Spiritual Hiccups - Room for Faith


By nature I tend to be something of a control freak.  This is often a real liability as a pastor, stifling the efforts of other leaders in the church.  And it also poses a deeper, spiritual problem.  It gets in the way of true faith.  Faith is about trusting something outside myself, trusting God.  By definition that means giving up control.  Richard Rohr's daily meditations this week focus on the theme of paradox, and today's piece spoke to this problem of giving up control.

So when we speak of paradox, I’m trying to open up that space where you can “fall into the hands of the living God” (Hebrews 10:31), because YOU are not in control.  That is always the space of powerlessness, vulnerability, and letting go.  Faith happens in that wonderful place, and hardly ever when we have all the power and can hold no paradoxes.  Thus you see why faith will invariably be a minority and suspect position.  (Click here to read the entire meditation.)

 As I think about my own difficulty giving up control, I wonder about Rohr's comment on faith always being "a minority and suspect position."  Indeed our culture mitigates powerfully against faith as an absolute trust in God.  Many speak of America as a Christian nation, but we trust our security not to the LORD who "builds up Jerusalem" (see today's Psalm) but to a massive military complex.  In faith the psalmist can sing, "God is our refuge and strength, a very present help in trouble.  Therefore we will not fear, though the earth should change, though the mountains shake in the heart of the sea."  (Psalm 46)  Yet fear drives much of American life.  We fear terrorists, those who are different from us, those who disagree with us, etc.

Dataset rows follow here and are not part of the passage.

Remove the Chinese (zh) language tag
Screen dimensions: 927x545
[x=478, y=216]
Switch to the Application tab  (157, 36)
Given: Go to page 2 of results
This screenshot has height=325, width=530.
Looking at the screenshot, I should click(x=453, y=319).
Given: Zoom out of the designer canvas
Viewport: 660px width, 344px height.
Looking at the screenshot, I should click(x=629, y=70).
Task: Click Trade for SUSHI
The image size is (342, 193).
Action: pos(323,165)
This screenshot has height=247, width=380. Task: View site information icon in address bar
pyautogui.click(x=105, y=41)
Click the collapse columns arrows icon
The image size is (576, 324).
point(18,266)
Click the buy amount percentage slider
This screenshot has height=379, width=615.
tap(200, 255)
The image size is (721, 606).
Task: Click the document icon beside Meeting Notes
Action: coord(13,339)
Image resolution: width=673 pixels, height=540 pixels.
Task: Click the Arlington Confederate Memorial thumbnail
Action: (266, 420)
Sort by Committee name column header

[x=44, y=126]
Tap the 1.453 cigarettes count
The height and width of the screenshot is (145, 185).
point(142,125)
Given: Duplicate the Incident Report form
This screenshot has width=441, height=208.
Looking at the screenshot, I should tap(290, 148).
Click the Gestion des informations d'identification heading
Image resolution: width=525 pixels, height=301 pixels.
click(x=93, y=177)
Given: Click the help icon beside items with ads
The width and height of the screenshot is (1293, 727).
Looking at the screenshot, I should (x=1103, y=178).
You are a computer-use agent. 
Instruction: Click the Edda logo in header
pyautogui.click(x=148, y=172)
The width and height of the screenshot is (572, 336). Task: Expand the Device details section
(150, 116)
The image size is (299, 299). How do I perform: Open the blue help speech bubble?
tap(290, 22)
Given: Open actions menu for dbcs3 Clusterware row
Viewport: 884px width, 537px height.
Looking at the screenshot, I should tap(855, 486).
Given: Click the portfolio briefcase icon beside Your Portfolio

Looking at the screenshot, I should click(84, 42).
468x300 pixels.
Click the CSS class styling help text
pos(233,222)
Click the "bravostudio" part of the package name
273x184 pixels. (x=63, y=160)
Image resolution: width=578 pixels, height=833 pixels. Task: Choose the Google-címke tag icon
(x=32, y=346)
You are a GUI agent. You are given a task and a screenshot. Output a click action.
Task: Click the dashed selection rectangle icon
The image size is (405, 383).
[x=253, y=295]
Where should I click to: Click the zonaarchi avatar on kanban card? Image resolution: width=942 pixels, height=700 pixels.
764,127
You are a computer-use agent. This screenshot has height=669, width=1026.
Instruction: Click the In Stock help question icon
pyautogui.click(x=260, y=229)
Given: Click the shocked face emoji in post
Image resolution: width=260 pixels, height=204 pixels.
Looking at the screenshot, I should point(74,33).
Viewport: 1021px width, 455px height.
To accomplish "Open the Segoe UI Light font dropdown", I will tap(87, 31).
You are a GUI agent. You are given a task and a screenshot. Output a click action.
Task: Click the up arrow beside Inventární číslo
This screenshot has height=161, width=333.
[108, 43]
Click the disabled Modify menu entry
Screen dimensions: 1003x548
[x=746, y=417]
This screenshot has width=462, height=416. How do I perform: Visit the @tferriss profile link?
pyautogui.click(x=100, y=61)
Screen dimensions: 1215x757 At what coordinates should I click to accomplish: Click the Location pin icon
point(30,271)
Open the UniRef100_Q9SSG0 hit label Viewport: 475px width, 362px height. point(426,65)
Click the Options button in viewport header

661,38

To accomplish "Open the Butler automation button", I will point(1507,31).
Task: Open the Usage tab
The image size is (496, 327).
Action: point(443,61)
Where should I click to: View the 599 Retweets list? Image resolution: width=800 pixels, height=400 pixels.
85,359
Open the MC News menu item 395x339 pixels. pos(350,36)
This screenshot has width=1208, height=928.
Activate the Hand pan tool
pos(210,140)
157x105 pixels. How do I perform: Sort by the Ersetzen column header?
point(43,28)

If letting go and discovering faith is indeed a minority position, then perhaps the most faithful thing those who would embrace faith can do is to make a powerful minority witness.  I say I am, or at least strive to be, a person of faith.  And so I will strive to be a person who is not afraid, who discovers joy in turning over my fears to God, and who learns to live without needing to control.



Tuesday, August 24, 2010

Spiritual Hiccups - Yet More Holy Conversations

I while back I wrote for several days running about Scripture engaging us in holy conversation rather than being a set of absolute rules and edicts.  Today's reading from Job draws me back to these thoughts. 

One of the problems with treating the Bible as some sort of divine reference set is that it requires very selective reading of the Bible to maintain such a view.  There are many devout Christians who, when they undergo great pain and suffering, wonder what they have done to deserve it.  They presume that their struggles are related to being out of favor with God.  Such a notion will find plenty of support in the Bible.  The book of Deuteronomy is littered with the phrase "so that it may go well with you," this going well always a byproduct of keeping God's commandments.  But to Deuteronomy's theological certainty that God's blessing and curse springs directly from how one keeps the Law, Job raises its voice to say, "Now wait just a minute!" 

Job is good and righteous.  Even God says so.  Yet Job is visited with all sorts of horrible pain and suffering.  And contrary to quaint sayings about the patience of Job, the Job found in the book bearing his name rues the day he was born, shakes his fist at God and demands an explanation for how it is he can suffer so despite being a righteous man.

The book of Job stands as a kind of protest, a minority report if you will, over and against the more accepted theology behind Deuteronomy.  And unless we are willing to say that one book is right and the other wrong, then it seems to me that we should say that Scripture itself is engaged in a conversation about the nature and shape of faithful life, a conversation in which we are called to become partners.